Project 2 examined the role of productivity in health human resource planning. Productivity refers to service rendered per unit of time worked by the healthcare provider. Productivity does not mean that providers work more hours; rather, it means that providers generate more service per hour worked. Improvements in the productivity of health human resource provide a source of increased output in the healthcare sector. Findings indicated that, in the case of inpatient nursing care over a three-to-four-year period, the rate of service output has changed (as measured by severity-adjusted inpatient episodes of care) and that the direction and rate of change have differed between provinces. The employment levels of other staff were also significantly associated with the average productivity of nurses. As such, the required number of nurses to deliver a planned level of service (or manage a particular patient mix) will depend on the configuration of other hospital inputs (it is context specific) and on the methods of production. Plans to change other inputs (such as number of beds) must consider implications for nurse human resources requirements to achieve desired levels of services.

In Project 3, individual, job and employer characteristics that influenced job satisfaction, intent to retire early and risk of leaving the profession among registered nurses were examined. Nurses identified preferred policies that would attract and keep them in the profession longer. Appropriate workload, benefits packages, better salary, support for continuing education and improved work environment were very important policies for all nurses. However, policies need to be tailored to particular sub-groups. For instance, nurses over age 50 and those intending to retire early highly valued managerial support. Ontario nurses at risk of leaving would welcome greater availability of the types of positions they were seeking. Nurses under age 35 in Saskatchewan and the Atlantic region valued full-time employment. Former nurses reported leaving the profession as a result of poor work environments, personal health issues and career opportunities outside of nursing. Almost one-third of former nurses continued to work in healthcare. Policies that would attract former nurses back into nursing included appropriate workload, better salary and improved work environment. Those under age 35 particularly valued full-time employment whereas those in mid-career prioritized workplace safety.

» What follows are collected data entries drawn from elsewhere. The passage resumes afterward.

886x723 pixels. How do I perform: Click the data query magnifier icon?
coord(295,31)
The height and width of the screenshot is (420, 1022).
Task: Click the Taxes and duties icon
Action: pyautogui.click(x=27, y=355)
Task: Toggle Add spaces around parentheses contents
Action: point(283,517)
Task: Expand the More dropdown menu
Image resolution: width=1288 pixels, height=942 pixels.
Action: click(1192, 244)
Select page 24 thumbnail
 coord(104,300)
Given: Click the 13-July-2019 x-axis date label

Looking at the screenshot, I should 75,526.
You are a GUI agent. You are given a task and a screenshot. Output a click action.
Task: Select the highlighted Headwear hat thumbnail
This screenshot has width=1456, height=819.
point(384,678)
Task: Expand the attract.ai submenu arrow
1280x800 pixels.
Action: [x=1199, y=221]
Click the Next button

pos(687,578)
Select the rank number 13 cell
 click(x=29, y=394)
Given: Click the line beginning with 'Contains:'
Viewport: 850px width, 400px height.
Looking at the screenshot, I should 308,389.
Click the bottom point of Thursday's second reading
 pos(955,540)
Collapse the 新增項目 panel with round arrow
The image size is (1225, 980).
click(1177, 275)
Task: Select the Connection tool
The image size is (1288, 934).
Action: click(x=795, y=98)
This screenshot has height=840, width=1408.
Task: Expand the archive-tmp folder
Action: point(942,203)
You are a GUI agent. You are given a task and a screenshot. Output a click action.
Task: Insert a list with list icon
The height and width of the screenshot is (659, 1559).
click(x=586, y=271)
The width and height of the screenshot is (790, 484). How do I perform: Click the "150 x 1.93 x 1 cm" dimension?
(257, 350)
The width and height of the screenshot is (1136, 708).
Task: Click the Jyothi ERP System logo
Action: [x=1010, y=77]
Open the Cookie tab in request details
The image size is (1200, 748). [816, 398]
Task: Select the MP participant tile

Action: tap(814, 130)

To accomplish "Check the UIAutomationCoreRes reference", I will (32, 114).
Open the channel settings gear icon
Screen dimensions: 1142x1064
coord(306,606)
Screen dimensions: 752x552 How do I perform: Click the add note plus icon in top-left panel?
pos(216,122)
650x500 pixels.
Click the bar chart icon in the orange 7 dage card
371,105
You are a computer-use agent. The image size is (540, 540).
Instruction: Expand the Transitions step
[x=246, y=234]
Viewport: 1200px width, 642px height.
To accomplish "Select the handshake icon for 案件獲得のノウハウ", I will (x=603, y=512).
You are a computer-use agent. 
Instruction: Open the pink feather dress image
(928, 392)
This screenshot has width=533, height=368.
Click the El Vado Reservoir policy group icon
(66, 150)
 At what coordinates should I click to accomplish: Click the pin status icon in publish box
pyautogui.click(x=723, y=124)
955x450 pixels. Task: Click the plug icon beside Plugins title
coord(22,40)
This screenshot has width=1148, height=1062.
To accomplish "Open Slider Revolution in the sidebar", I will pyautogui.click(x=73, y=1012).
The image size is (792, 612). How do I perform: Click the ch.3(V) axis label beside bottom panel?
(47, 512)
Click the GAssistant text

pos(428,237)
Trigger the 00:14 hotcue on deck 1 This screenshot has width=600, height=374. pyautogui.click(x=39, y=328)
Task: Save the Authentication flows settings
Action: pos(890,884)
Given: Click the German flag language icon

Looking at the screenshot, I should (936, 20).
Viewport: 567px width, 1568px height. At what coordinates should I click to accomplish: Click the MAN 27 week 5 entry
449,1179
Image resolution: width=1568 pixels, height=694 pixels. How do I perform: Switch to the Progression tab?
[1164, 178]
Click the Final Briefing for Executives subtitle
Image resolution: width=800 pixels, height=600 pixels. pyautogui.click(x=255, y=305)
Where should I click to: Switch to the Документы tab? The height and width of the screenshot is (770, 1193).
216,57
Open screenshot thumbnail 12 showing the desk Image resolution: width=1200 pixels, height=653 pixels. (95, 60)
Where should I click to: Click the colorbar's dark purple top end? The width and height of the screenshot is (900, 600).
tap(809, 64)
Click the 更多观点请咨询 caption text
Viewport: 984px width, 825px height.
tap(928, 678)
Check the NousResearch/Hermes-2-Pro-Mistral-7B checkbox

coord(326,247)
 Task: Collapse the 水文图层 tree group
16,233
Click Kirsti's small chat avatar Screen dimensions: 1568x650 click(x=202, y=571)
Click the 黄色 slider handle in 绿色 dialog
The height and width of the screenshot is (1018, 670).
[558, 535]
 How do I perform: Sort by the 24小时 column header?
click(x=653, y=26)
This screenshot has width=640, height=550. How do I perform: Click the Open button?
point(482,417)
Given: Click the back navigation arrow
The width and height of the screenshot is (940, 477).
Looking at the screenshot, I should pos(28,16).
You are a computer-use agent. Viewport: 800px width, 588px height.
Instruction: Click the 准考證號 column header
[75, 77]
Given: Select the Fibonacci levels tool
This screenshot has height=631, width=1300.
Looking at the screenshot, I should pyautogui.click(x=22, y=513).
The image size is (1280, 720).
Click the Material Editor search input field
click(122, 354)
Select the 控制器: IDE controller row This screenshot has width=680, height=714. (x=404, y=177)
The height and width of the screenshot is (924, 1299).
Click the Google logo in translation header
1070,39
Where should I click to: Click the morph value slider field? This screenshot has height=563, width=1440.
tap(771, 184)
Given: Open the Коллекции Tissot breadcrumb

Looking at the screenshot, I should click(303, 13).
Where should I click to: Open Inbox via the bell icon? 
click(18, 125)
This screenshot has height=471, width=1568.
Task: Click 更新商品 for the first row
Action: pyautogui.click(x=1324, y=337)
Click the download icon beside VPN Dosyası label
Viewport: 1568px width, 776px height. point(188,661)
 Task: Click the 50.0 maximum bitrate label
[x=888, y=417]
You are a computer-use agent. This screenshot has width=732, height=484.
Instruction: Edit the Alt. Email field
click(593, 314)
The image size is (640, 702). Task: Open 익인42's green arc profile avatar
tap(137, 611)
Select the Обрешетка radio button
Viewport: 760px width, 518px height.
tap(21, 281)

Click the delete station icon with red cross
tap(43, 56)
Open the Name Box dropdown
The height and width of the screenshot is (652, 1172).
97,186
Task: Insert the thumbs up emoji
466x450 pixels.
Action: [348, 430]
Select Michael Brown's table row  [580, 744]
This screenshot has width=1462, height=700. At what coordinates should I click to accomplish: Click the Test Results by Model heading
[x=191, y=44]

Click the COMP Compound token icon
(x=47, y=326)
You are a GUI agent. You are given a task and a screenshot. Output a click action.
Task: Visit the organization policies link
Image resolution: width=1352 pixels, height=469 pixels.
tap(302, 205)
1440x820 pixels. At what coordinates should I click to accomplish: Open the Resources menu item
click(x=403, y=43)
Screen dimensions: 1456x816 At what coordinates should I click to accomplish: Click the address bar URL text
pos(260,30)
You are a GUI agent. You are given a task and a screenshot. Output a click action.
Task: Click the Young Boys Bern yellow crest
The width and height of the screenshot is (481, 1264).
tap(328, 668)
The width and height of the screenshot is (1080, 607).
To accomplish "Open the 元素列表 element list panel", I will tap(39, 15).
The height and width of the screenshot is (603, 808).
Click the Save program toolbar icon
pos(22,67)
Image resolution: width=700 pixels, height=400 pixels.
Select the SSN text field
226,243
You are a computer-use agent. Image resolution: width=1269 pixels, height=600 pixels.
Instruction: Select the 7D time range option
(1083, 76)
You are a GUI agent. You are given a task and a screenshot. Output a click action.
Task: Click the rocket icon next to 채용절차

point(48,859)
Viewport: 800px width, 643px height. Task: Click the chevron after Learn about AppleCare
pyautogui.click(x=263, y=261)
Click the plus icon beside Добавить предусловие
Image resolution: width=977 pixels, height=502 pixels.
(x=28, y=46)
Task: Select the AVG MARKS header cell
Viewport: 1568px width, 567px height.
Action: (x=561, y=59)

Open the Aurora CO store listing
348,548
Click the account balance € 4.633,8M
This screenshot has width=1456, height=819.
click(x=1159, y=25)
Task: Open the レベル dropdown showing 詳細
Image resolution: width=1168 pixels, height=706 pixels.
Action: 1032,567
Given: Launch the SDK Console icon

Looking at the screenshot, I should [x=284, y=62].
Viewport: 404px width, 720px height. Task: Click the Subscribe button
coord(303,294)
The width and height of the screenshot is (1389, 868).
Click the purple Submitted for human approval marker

Policy makers can improve estimates of required health human resource by incorporating population health needs, productivity analyses and evidenced based policy strategies tailored for providers. Models, practices and strategies for health human resource planning that are needs-based, outcome-directed and that recognize the complex and dynamic nature of the factors that impact these decisions need to be supported. To do so requires partnerships, analytical capacity, ability to access and link data with sustainable infrastructure, as well as ongoing evaluation to determine how changes in system delivery and in roles for healthcare providers influence health, system and provider outcomes.